Gdy wspomniany Fritz Haber opracował swoją metodę łączenia azotu i wodoru, mówiono, że "z powietrza zrobił chleb". Teraz stoimy przez palącym problemem – z czego dziś mamy ten chleb wyprodukować? I tutaj dobrych rozwiązań nie ma. W gospodarstwach zwycięża kalkulacja – mniej nawozów to mniejszy koszt, a zwyczajowej dawki nawozów nawet wyższy plon nie zrekompensuje. Zwłaszcza że nie ma żadnej pewności, jakie będą ceny zboża po przyszłorocznych żniwach. My ostrożnie uważamy, że dużo niższe nie będą, bo od Atlantyku po Bug rolnicy wysieją mniej nawozów, więc i ziarna mniej wymłócą. Chociaż odzywają się radykalne głosy, że należy maksymalnie ograniczyć zużycie nawozów, bo tylko poprzez drastyczny wzrost cen żywności miastowi oraz rząd docenią rolę polskiego kmiecia. Chociaż my miastowym głodu nie życzymy!
Gdyby rząd
zareagował szybko na kryzys, to wówczas rolnicy spojrzeliby z uzasadnioną nadzieją na niektóre rozwiązania zaprezentowane w Przysusze. Na przykład, na rozszerzanie programu dotowanych ubezpieczeń rolniczych. Chociaż naszym zdaniem najlepszym rozwiązaniem byłoby wprowadzenie powszechnych ubezpieczeń upraw rolniczych, które obejmowałyby cały lub prawie cały uprawiany areał. Wiemy, że nasza propozycja nie spotka się z aplauzem u wszystkich Czytelników. Jednak praktyka pokazuje, że w coraz mniejszym stopniu można dziś polegać na tzw. pomocy klęskowej, choćby z braku limitów na de minimis. Czymś te mechanizmy trzeba zastąpić i tutaj rozwiązanie jest jedno – niska, bo powszechna składka na ubezpieczenie pola od głównych zagrożeń.

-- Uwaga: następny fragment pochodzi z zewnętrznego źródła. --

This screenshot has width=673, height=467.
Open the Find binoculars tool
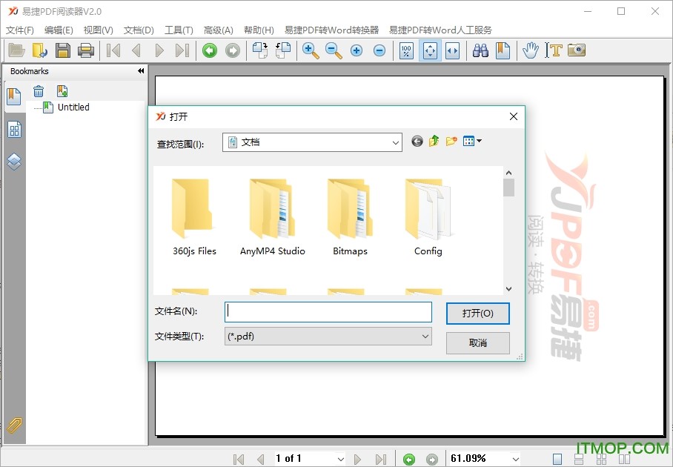tap(480, 50)
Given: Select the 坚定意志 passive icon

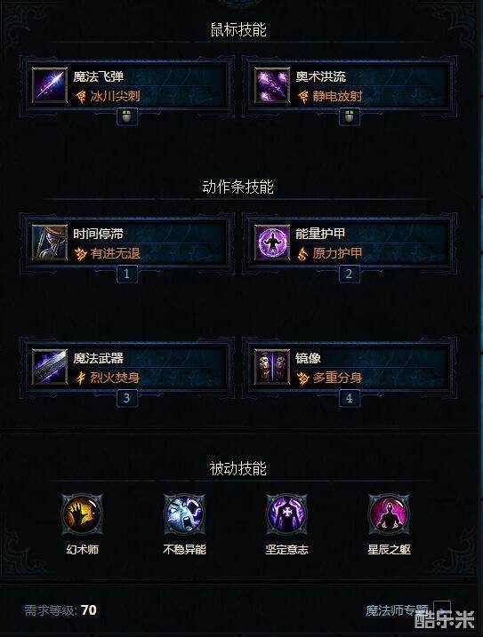Looking at the screenshot, I should coord(287,514).
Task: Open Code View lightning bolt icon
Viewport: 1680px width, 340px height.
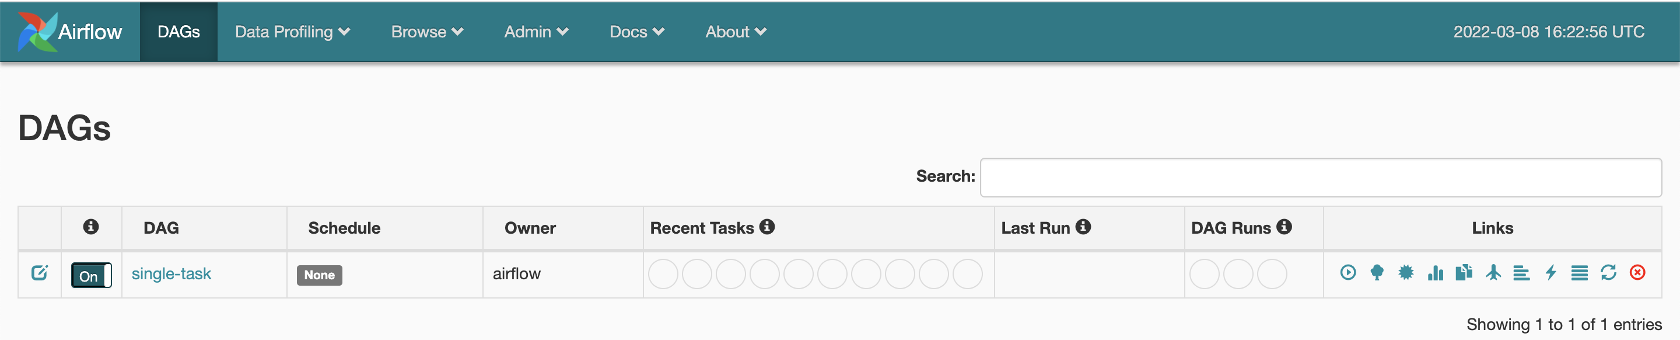Action: tap(1550, 273)
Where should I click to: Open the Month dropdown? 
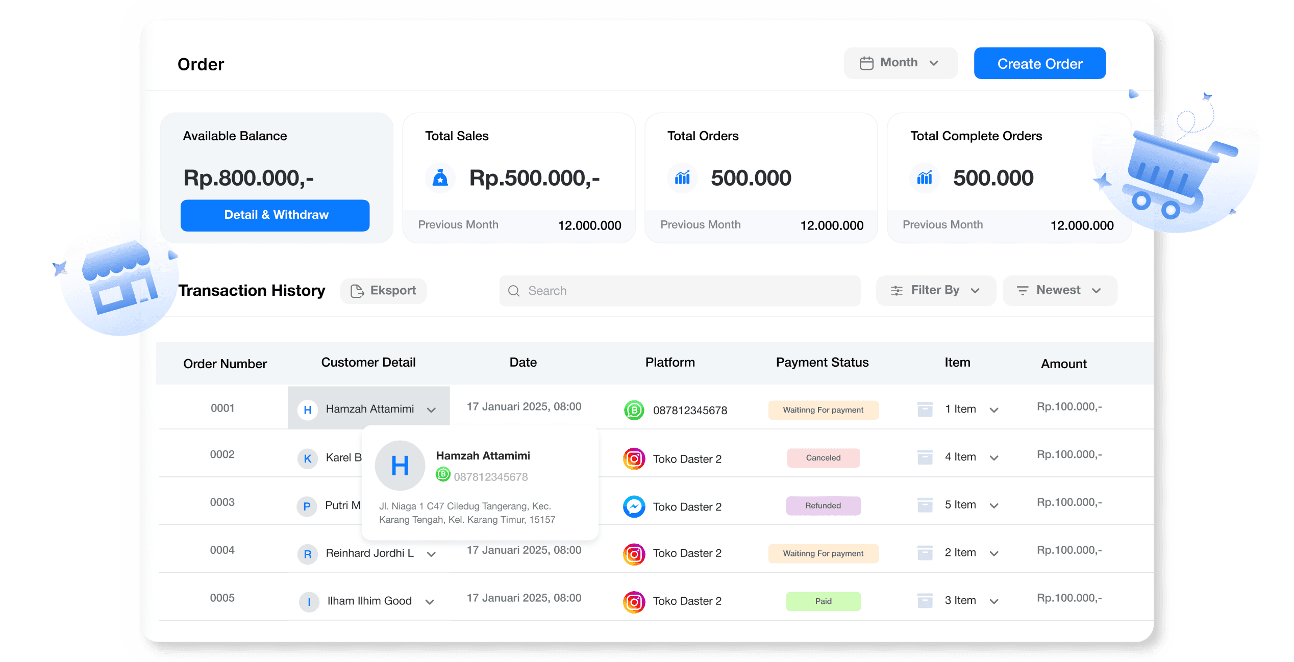901,62
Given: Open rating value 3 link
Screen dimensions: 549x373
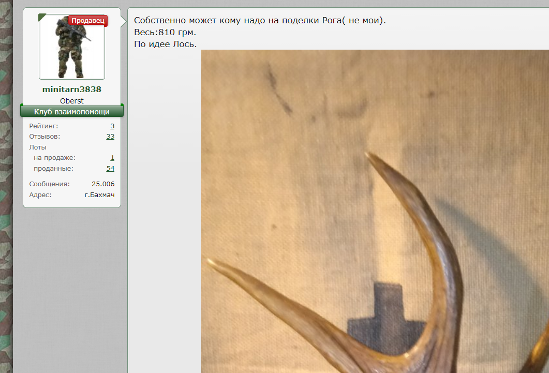Looking at the screenshot, I should tap(112, 126).

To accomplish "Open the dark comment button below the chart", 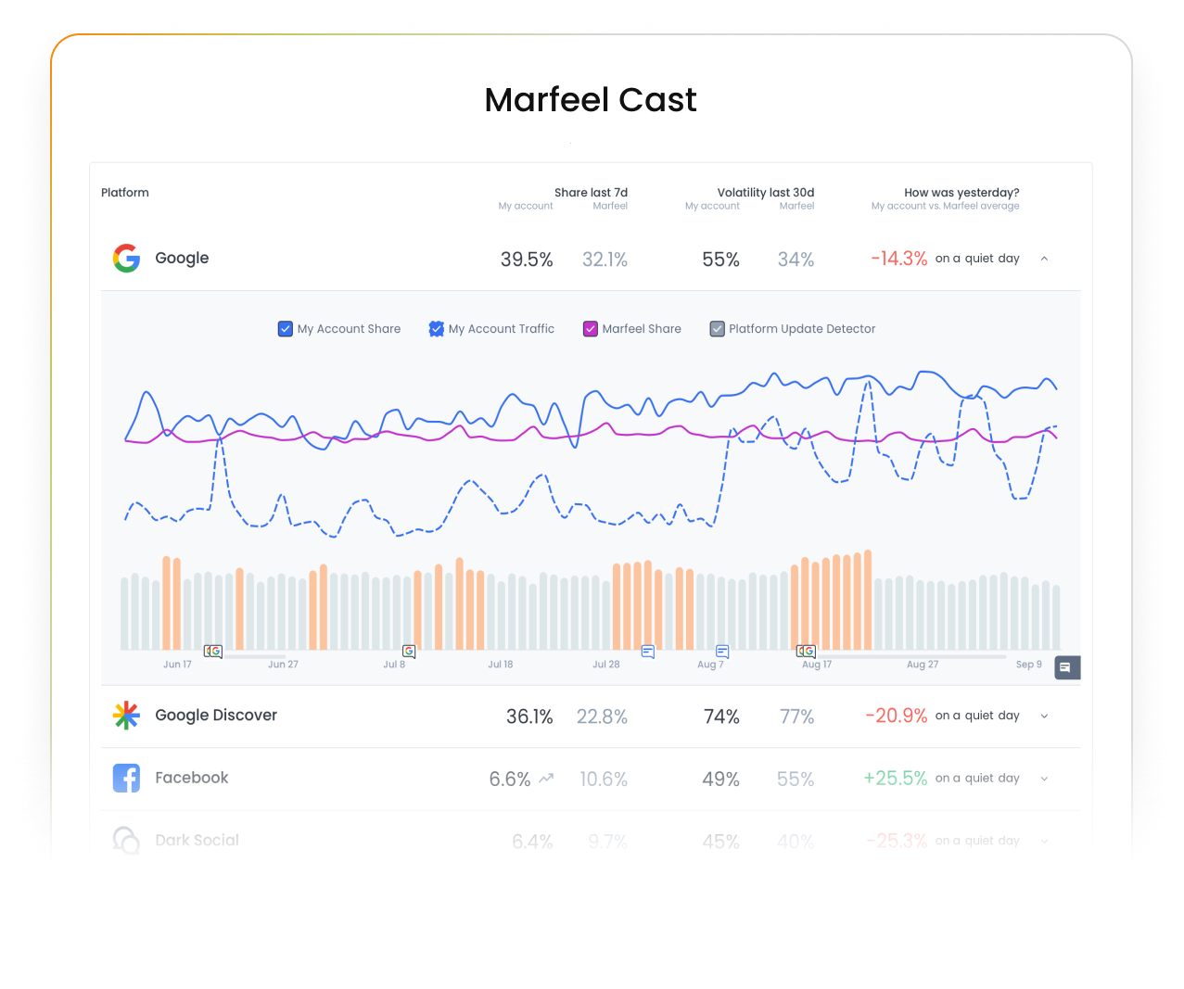I will [x=1067, y=667].
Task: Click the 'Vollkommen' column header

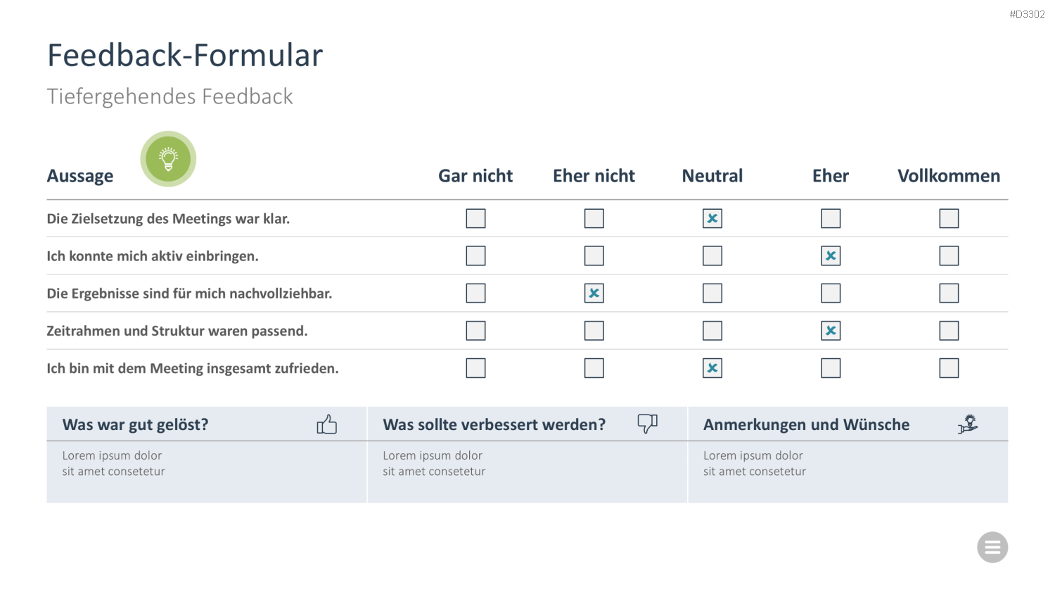Action: [949, 176]
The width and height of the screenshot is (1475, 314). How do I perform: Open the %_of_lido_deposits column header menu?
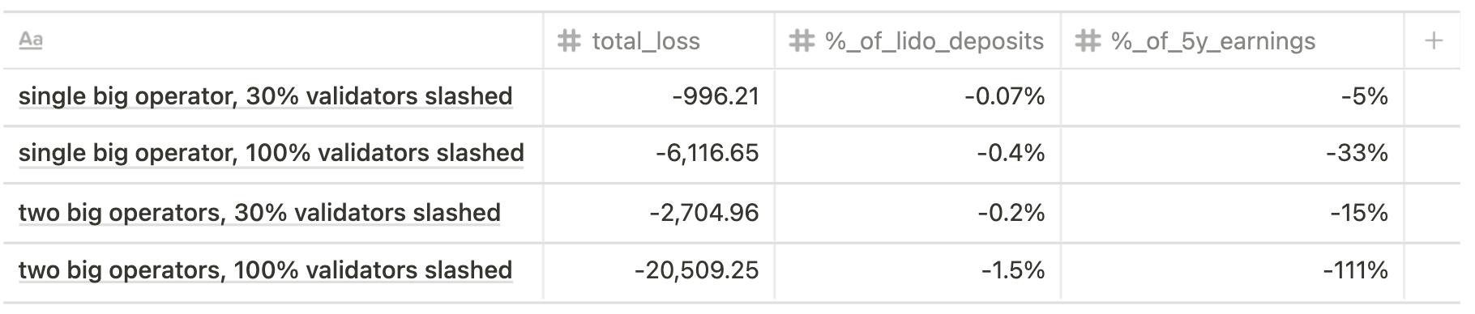click(x=917, y=40)
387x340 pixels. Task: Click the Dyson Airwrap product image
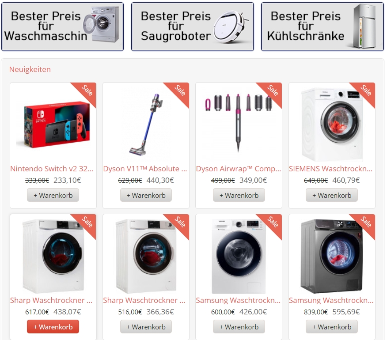click(239, 123)
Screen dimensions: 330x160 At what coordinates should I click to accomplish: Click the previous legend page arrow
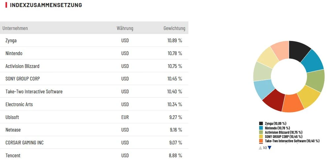(260, 148)
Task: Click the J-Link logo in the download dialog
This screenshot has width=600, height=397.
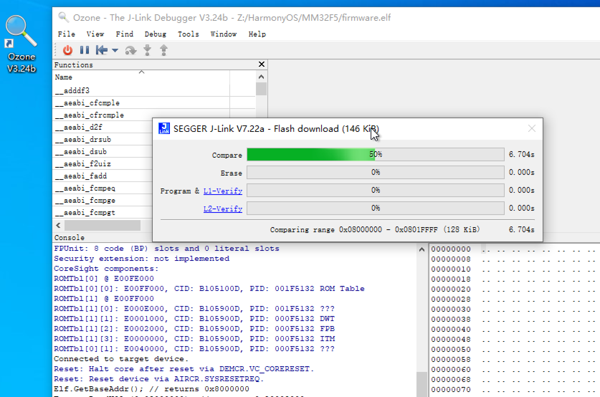Action: 164,128
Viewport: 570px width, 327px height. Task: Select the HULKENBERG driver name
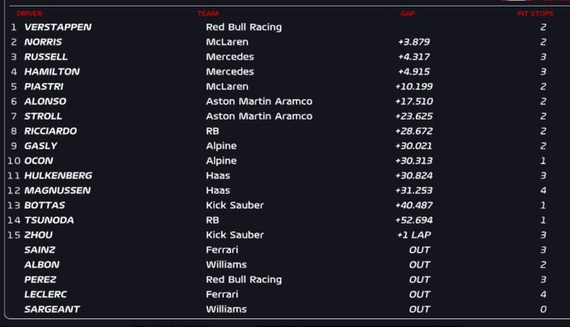tap(58, 176)
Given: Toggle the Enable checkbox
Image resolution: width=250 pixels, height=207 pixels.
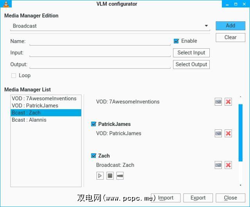Looking at the screenshot, I should 176,41.
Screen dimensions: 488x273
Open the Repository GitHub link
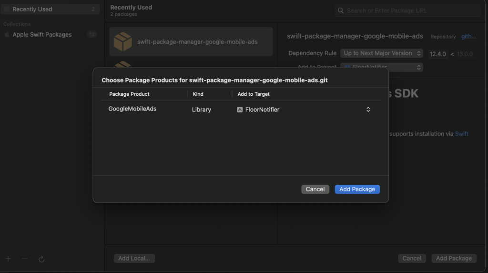click(468, 37)
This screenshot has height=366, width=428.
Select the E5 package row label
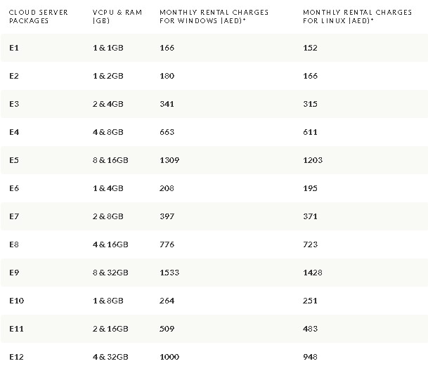[x=14, y=160]
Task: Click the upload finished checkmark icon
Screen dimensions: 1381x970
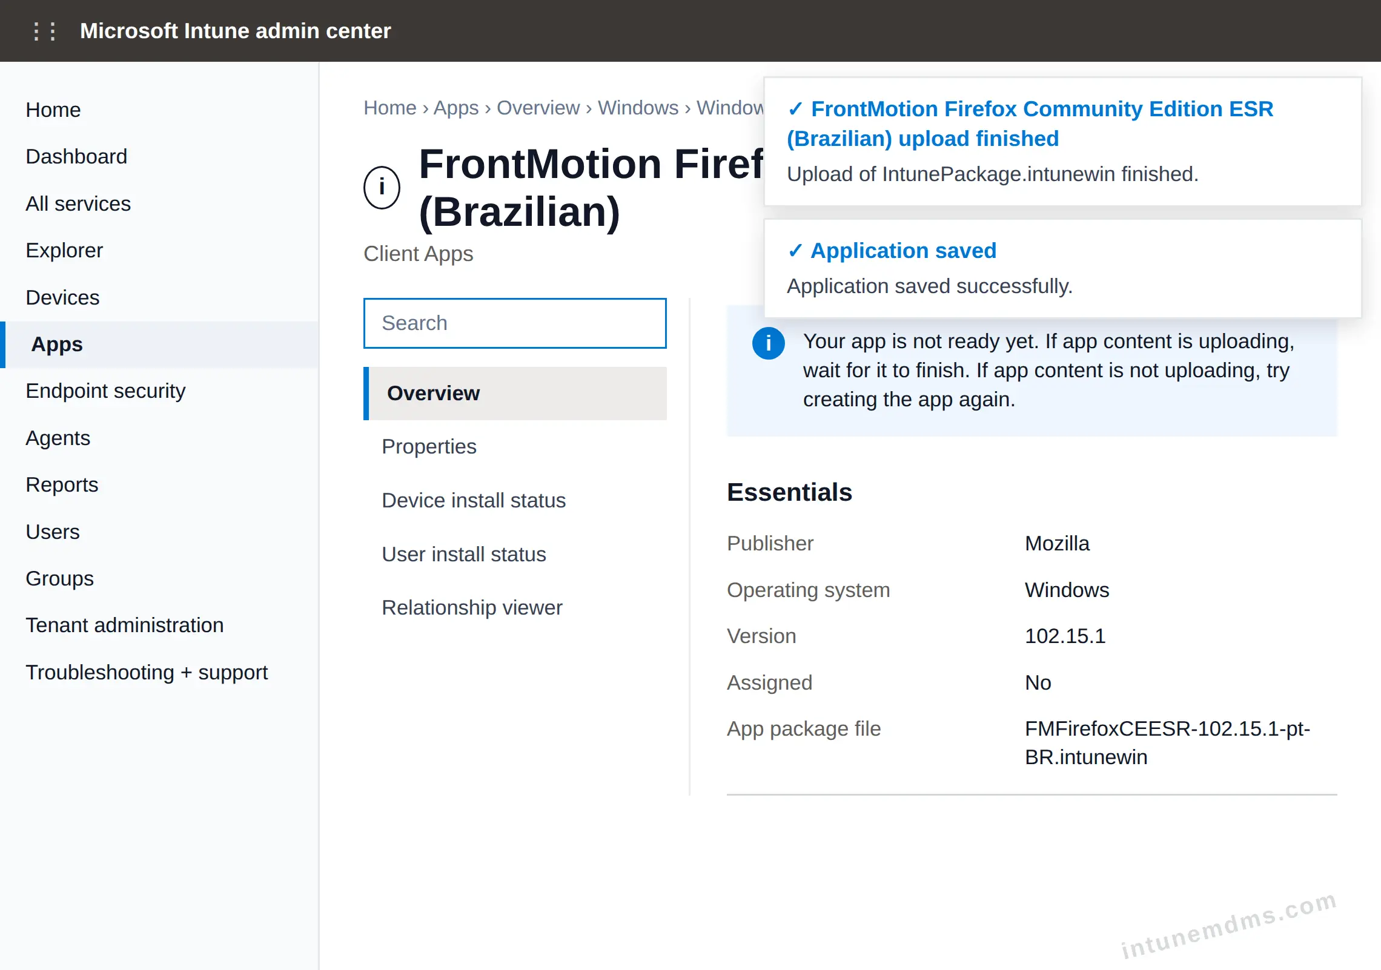Action: (x=795, y=109)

Dobrze przyjęliśmy zapowiedź rezygnacji ze zmuszania rolników do przepisywania gospodarstwa w momencie przejścia na emeryturę. Był to wszak nasz postulat, o którym pisaliśmy w naszych komentarzach dziesiątki, a nawet i setki razy. W tym miejscu chcieliśmy poinformować naszych "przyjaciół", że redaktorzy naczelni TPR nie uczestniczą w podziale honorariów redakcyjnych.
Wypada tutaj przypomnieć po raz kolejny o problemach producentów mleka i mięsa, którzy borykają się z wysokimi cenami pasz białkowych. Owszem, bydło mięsne płaci stosunkowo dobrze, ale dramatycznie niskie ceny skupu świń spowodowane plagą ASF, którą zlikwiduje dopiero premier Sylwia Spurek, oznacza ubój z konieczności rodzinnych gospodarstw zajmujących się produkcją trzody. Najgorzej, że rząd nie dostrzega poważnych zagrożeń dla rodzimej branży mleczarskiej. Te i inne problemy (ograniczenia klimatyczne) sprawiają, że eksperci spodziewają się spadku światowej produkcji mleka. Jej wzrostu spodziewać się dziś można tylko w Rosji, Chinach oraz Indiach. Resztę mleczarskiego świata, w tym Europę czeka powolny spadek produkcji. Mamy więc pierwsze efekty Zielonego Ładu jeszcze przed jego wprowadzeniem. Na własne życzenie zafundowaliśmy sobie kryzys energetyczny, teraz szykujemy kryzys żywnościowy.
Zielony Ład, jak sądzą eksperci, spowoduje przeniesienie części produkcji żywności do krajów poza UE. Czy będą one ratować głodną Europę, gdy przyjdzie co do czego? Nic podobnego! Rosjanie, Ukraińcy Brazylijczycy i Amerykanie zrobią na nas bardzo dobry interes. I wiemy co się wówczas stanie. Bruksela wprowadzi nową wspólną politykę rolną i będzie odważnie walczyć o bezpieczeństwo żywnościowe Europy. Ale ile się wcześniej rolników zmarnuje, tego nie policzy nikt.